Aux antipodes de la transition burkinabè
La transition centrafricaine, débutée avant celle du Burkina, a bien de leçons à recevoir de cette dernière. Au Faso, la transition, commencée en octobre 2014 avec la fuite de l’ancien président Blaise Compaoré, a connu une brutale interruption avec le coup d’Etat de septembre 2015. La seule modification connue par le calendrier de la transition est le report du scrutin présidentiel d’octobre 2015 à novembre 2015, soit d’un mois. Malgré ce bégaiement, les Burkinabè ont pu se prendre en charge et donné rapidement une issue honorable à leur transition par les élections libres, transparentes et crédibles le 29 novembre 2015. Ce n’est évidemment pas le cas en Centrafrique. Pourtant la transition centrafricaine était en cours avant celle du Burkina. Mais cette dernière a débuté après et a pris fin bien avant avec un résultat apprécié de tous. Si ce n’est la mobilisation générale au chevet de « l’enfant malade » de l’Afrique centrale, la transition aurait sombré dans un cycle interminable tel un piège sans fin.
Le nouveau départ
Après la sortie de la pénible et douloureuse période transitoire qui s’est achevée avec la tenue des élections générales ( législatives et présidentielles) ayant abouti à l’élection de Faustin Archange Touadéra à la tête du pays et la mise en place progressive du nouveau Parlement, la Centrafrique revient de loin, de très loin même. Le nouveau président élu Faustin Archange Touadéra prête serment ce mercredi 30 mars 2016 à Bangui. Un espoir renaît pour ce pays après trois ans passés à la quête de la paix.

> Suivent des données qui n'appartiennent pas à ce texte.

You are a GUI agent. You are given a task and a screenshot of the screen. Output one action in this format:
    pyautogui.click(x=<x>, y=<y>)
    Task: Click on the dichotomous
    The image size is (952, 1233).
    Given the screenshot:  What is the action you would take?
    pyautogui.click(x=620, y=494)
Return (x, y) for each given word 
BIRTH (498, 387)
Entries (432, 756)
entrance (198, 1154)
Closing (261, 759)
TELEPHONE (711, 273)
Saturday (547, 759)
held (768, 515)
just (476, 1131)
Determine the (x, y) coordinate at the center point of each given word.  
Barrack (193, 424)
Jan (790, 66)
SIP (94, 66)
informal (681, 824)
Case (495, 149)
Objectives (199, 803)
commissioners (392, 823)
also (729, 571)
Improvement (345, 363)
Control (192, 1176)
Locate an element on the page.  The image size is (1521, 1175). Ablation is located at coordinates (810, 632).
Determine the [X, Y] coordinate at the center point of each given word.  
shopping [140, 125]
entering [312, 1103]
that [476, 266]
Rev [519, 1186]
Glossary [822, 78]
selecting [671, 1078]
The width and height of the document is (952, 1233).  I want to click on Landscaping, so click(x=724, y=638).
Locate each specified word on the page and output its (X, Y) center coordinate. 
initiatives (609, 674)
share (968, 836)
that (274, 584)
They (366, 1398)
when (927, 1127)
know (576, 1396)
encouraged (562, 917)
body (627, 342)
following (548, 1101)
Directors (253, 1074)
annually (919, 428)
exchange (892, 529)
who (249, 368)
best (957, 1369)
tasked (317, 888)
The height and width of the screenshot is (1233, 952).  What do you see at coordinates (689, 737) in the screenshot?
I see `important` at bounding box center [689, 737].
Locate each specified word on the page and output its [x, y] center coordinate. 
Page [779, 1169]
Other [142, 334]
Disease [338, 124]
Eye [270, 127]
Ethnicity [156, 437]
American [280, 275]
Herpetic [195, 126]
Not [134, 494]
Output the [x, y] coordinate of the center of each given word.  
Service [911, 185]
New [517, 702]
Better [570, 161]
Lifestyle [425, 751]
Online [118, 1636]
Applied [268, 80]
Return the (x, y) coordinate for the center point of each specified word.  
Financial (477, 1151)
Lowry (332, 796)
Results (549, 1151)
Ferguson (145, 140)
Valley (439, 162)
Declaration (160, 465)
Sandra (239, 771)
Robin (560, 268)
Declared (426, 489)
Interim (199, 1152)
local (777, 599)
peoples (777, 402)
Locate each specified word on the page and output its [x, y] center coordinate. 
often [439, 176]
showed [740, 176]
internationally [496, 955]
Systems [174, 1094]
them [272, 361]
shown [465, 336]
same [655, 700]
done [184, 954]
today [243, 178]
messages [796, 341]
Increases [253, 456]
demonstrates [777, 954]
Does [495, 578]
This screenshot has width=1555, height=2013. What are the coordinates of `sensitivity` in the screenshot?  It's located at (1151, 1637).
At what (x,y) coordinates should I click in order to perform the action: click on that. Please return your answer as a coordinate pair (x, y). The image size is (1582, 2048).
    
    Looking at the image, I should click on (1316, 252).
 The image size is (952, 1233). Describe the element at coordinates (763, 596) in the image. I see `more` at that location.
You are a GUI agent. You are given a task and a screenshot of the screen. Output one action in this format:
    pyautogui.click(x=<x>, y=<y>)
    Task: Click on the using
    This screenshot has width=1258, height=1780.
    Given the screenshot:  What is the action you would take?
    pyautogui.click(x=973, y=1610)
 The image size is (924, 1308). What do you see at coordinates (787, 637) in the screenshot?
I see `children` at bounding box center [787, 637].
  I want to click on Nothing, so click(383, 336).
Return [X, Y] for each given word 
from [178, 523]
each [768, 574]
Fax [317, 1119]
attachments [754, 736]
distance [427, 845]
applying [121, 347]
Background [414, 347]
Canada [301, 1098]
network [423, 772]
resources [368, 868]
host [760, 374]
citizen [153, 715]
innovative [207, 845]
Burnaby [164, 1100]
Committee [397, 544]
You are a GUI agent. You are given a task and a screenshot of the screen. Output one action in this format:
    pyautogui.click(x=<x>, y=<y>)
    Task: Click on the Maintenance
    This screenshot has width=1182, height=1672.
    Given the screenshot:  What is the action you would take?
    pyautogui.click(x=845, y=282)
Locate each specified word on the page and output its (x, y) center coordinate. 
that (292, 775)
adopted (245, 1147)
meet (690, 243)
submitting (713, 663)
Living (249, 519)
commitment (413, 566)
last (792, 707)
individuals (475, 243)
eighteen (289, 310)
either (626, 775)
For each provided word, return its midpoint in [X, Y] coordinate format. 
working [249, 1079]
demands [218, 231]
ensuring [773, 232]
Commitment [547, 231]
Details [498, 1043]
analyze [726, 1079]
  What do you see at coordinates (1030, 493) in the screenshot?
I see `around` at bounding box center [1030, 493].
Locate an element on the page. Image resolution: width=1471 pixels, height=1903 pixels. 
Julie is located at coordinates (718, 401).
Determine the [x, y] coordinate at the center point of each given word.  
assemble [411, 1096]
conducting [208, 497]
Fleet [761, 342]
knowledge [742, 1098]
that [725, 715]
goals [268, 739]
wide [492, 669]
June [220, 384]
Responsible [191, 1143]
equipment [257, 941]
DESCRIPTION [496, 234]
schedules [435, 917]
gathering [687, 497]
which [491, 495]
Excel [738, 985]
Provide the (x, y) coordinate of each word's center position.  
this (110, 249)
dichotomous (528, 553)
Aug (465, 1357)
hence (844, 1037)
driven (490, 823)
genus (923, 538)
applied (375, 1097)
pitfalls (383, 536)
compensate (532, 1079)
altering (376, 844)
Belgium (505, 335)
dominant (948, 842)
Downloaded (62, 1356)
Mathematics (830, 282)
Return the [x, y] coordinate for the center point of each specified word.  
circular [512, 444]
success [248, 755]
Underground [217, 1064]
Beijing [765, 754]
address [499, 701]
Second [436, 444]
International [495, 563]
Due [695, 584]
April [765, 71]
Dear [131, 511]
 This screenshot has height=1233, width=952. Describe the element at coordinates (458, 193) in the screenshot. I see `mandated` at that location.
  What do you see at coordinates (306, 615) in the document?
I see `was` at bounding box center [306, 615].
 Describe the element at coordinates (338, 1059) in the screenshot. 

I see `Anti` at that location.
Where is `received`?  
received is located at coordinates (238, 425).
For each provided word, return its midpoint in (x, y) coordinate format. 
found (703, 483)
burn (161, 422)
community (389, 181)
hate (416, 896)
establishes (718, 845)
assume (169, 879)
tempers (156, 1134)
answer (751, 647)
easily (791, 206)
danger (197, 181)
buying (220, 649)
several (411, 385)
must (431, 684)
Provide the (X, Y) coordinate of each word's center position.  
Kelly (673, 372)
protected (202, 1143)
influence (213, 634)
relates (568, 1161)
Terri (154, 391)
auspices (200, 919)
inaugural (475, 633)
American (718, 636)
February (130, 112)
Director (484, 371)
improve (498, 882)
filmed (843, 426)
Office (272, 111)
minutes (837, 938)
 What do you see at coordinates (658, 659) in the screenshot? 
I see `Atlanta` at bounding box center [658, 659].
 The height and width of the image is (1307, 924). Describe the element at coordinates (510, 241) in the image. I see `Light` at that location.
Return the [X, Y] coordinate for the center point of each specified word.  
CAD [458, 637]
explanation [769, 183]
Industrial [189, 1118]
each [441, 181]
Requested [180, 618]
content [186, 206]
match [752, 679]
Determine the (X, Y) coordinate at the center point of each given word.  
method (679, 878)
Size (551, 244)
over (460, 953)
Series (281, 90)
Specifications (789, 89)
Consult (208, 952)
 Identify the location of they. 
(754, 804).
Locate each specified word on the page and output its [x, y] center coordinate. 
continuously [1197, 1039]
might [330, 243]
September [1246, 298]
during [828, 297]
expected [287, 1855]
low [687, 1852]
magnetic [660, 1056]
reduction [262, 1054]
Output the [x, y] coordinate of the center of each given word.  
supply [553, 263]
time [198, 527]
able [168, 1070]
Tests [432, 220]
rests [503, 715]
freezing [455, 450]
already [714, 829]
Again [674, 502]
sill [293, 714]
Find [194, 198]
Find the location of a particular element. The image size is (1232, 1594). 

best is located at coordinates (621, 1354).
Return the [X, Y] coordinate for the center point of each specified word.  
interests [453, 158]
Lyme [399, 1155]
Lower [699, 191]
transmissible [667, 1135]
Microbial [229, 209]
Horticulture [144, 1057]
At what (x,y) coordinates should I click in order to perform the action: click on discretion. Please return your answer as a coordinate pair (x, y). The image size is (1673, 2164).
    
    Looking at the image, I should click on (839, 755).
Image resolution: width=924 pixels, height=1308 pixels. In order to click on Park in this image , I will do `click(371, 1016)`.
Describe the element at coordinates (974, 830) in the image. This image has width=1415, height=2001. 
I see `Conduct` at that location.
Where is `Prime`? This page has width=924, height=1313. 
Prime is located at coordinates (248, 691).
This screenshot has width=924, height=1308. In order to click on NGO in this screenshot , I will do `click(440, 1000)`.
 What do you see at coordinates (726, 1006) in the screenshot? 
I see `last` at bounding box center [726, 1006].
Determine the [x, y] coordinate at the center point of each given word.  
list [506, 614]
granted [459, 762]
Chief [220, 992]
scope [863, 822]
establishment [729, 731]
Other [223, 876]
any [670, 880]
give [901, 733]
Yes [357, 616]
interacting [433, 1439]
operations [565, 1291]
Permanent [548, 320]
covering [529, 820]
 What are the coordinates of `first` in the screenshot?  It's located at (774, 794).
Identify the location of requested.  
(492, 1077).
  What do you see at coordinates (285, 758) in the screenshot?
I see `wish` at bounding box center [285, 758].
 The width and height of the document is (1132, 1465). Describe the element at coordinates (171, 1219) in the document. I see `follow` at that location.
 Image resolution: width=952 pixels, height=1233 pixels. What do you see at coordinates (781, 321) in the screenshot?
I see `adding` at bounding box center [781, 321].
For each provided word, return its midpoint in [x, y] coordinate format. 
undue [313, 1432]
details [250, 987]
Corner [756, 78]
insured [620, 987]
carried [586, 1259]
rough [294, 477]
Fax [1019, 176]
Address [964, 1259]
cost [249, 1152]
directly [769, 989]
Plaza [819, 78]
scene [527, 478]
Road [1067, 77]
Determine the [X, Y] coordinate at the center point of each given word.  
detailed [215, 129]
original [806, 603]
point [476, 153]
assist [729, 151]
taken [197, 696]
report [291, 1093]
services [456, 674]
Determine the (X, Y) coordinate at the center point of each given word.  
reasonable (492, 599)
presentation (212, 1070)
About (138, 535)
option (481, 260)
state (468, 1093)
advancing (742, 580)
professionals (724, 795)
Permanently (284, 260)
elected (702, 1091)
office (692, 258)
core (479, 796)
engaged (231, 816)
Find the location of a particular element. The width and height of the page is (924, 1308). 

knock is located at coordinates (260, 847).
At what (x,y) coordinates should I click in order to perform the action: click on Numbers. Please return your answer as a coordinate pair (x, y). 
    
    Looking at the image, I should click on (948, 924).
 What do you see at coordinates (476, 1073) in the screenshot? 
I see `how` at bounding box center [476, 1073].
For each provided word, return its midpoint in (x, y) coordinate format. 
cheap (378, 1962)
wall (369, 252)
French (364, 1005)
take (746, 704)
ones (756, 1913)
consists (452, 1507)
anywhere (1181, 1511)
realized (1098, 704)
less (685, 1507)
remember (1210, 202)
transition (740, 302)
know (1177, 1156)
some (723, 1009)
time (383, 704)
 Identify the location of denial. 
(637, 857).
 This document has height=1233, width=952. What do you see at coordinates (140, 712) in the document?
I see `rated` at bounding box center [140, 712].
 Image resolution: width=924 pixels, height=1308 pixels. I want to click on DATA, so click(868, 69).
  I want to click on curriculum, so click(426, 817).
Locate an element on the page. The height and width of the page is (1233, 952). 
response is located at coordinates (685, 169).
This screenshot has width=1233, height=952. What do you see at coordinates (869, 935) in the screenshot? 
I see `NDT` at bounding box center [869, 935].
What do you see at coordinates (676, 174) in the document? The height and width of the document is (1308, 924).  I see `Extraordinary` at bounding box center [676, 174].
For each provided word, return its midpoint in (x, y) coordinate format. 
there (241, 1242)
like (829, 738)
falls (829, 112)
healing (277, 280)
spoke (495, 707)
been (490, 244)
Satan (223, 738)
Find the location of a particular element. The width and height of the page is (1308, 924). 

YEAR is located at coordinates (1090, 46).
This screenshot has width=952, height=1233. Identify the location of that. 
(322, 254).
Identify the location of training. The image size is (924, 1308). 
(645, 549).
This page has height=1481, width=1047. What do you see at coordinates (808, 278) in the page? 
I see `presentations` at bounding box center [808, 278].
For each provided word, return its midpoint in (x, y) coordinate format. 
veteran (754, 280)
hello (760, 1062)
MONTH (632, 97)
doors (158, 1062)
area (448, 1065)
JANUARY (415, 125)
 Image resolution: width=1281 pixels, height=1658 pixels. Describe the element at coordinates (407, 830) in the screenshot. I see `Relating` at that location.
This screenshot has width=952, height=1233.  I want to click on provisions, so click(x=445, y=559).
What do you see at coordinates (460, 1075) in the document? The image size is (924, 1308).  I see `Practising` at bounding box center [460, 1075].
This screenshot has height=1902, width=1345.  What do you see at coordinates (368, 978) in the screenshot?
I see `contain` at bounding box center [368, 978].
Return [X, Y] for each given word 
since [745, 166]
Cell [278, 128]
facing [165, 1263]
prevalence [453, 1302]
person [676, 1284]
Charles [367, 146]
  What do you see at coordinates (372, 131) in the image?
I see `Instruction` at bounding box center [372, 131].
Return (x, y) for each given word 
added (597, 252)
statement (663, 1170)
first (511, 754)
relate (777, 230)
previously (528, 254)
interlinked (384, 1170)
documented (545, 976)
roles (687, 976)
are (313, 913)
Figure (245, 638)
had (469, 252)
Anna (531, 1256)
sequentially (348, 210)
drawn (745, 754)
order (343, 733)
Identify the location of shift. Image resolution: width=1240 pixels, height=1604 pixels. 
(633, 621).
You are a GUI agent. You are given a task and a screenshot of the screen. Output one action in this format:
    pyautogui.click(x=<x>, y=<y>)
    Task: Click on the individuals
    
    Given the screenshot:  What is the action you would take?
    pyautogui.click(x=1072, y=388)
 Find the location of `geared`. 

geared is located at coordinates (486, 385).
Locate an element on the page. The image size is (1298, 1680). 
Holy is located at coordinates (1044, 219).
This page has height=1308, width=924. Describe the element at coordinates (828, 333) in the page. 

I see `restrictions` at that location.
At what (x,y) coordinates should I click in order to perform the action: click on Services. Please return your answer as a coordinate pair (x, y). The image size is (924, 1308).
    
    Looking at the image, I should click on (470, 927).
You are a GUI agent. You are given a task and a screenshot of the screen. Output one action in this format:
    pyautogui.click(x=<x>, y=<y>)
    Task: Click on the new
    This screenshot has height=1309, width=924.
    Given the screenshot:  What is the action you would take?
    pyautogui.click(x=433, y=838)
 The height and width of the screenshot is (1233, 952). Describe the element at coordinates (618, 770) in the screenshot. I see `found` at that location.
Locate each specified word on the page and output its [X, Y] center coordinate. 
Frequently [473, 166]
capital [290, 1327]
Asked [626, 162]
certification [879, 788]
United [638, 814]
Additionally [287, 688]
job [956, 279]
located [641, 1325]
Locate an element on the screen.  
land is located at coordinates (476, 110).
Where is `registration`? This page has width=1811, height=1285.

Mais pour réussir sa mission, il est des chantiers urgents auxquels le nouveau président élu de la république devra faire face. En effet, il est impérieux de travailler à la consolidation de la sécurité. Il faudra rapidement donner un contenu réel au programme de désarmement, de démobilisation, de réinsertion et de rapatriement. Il faut veiller à l’équilibre régional au sein des forces de défense et de sécurité du pays. Ensuite, une conférence nationale de réconciliation s’impose. Cela participe de la cohésion sociale. Elle passe nécessairement par la mise en œuvre d’un programme de développement équilibré dans le pays.
Il faut rappeler que l’investiture de ce 30 mars 2016 vient définitivement fermer la sombre page de trois ans d’instabilité politique sur fond de violences interreligieuses dans le pays. Le bilan de ces trois ans de crise oscille entre 3000 et 6000 morts ou de mutilés et 438 mille 300 réfugiés au Cameroun et au Tchad selon l’ONG Human Rights watch.